China has a new plan for judging the safety of generative AI—and it’s packed with details
Last week we got some clarity about what all this may look like in practice.
On October 11, a Chinese government organization called the National Information Security Standardization Technical Committee released a draft document that proposed detailed rules for how to determine whether a generative AI model is problematic.

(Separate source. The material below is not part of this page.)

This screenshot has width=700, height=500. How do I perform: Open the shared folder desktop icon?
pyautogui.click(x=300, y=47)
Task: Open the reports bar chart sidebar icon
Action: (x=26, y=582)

Often abbreviated as TC260, the committee consults corporate representatives, academics, and regulators to set up tech industry rules on issues ranging from cybersecurity to privacy to IT infrastructure.

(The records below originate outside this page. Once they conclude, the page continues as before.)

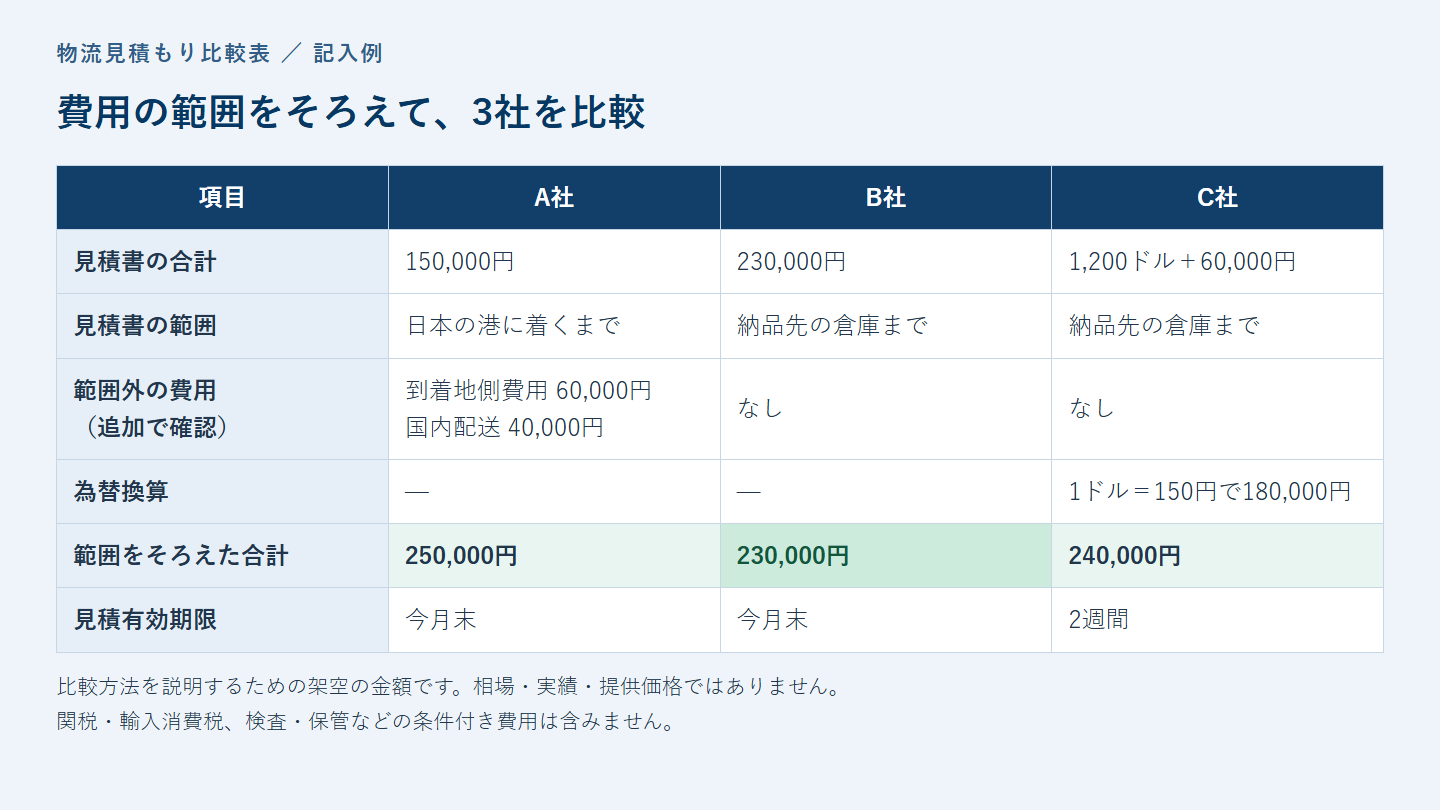Click C社's 240,000円 aligned total
The width and height of the screenshot is (1440, 810).
click(x=1217, y=556)
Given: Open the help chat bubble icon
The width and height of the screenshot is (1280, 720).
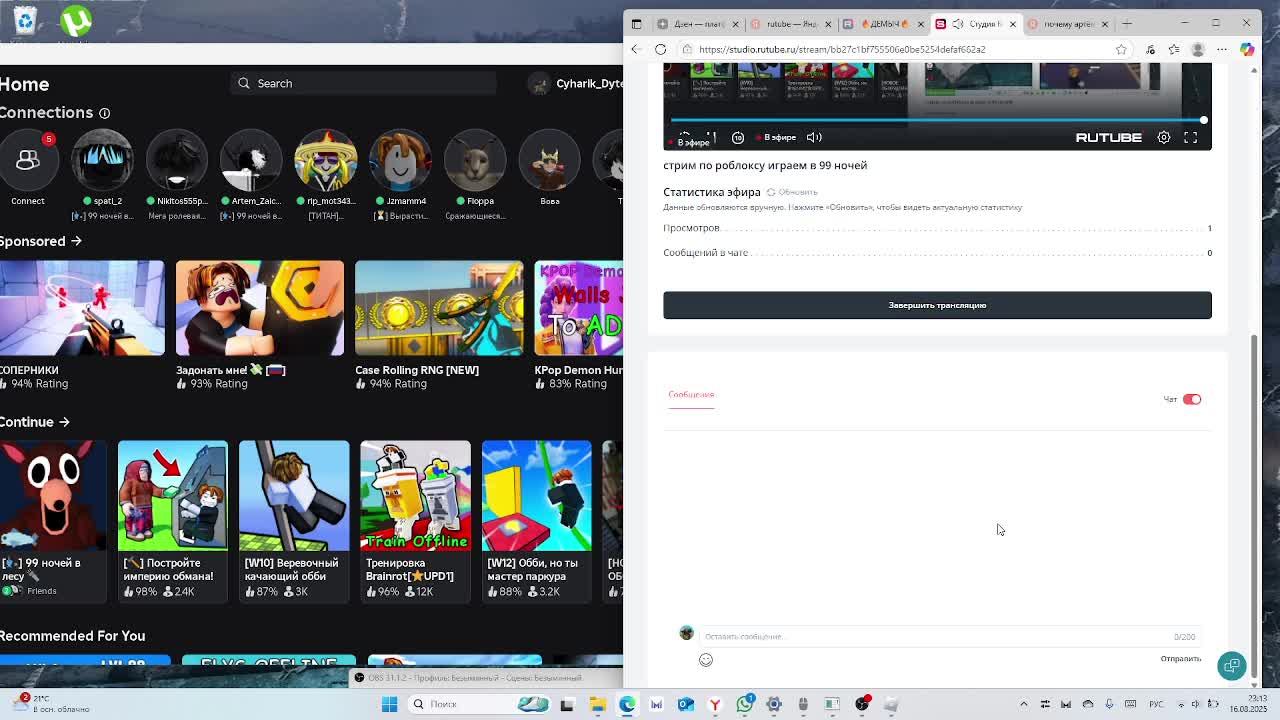Looking at the screenshot, I should coord(1232,666).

Unlike many manifestos you may have seen about how to regulate AI, this standards document is very detailed: it sets clear criteria for when a data source should be banned from training generative AI, and it gives metrics on the exact number of keywords and sample questions that should be prepared to test out a model.

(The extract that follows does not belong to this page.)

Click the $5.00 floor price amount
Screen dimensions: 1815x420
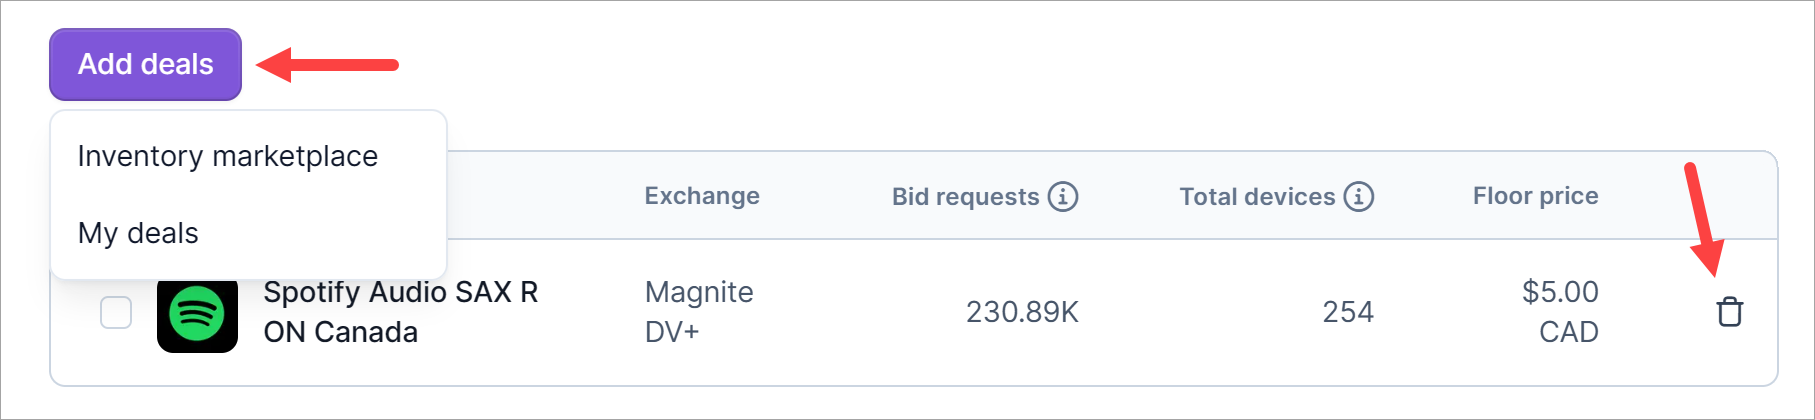click(x=1560, y=292)
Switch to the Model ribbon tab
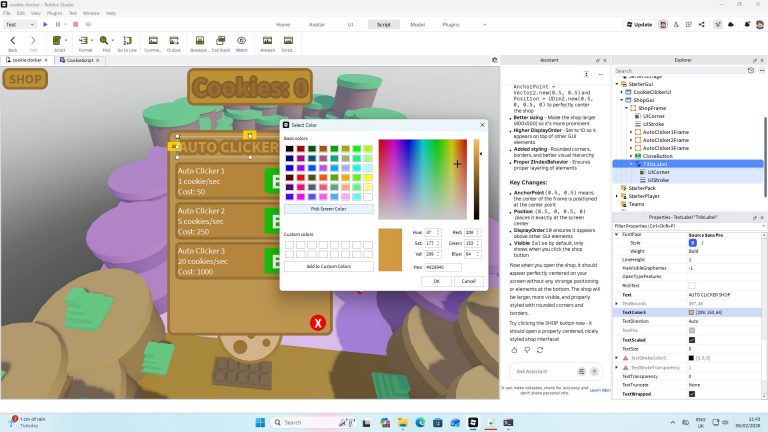The height and width of the screenshot is (432, 768). point(417,24)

Matt Sheehan, a global technology fellow at the Carnegie Endowment for International Peace who flagged the document for me, said that when he first read it, he “felt like it was the most grounded and specific document related to the generative AI regulation.” He added, “This essentially gives companies a rubric or a playbook for how to comply with the generative AI regulations that have a lot of vague requirements.”
It also clarifies what companies should consider a “safety risk” in AI models—since Beijing is trying to get rid of both universal concerns, like algorithmic biases, and content that’s only sensitive in the Chinese context. “It’s an adaptation to the already very sophisticated censorship infrastructure,” he says.
So what do these specific rules look like?
On training: All AI foundation models are currently trained on many corpora (text and image databases), some of which have biases and unmoderated content. The TC260 standards demand that companies not only diversify the corpora (mixing languages and formats) but also assess the quality of all their training materials.
How? Companies should randomly sample 4,000 “pieces of data” from one source. If over 5% of the data is considered “illegal and negative information,” this corpus should be blacklisted for future training.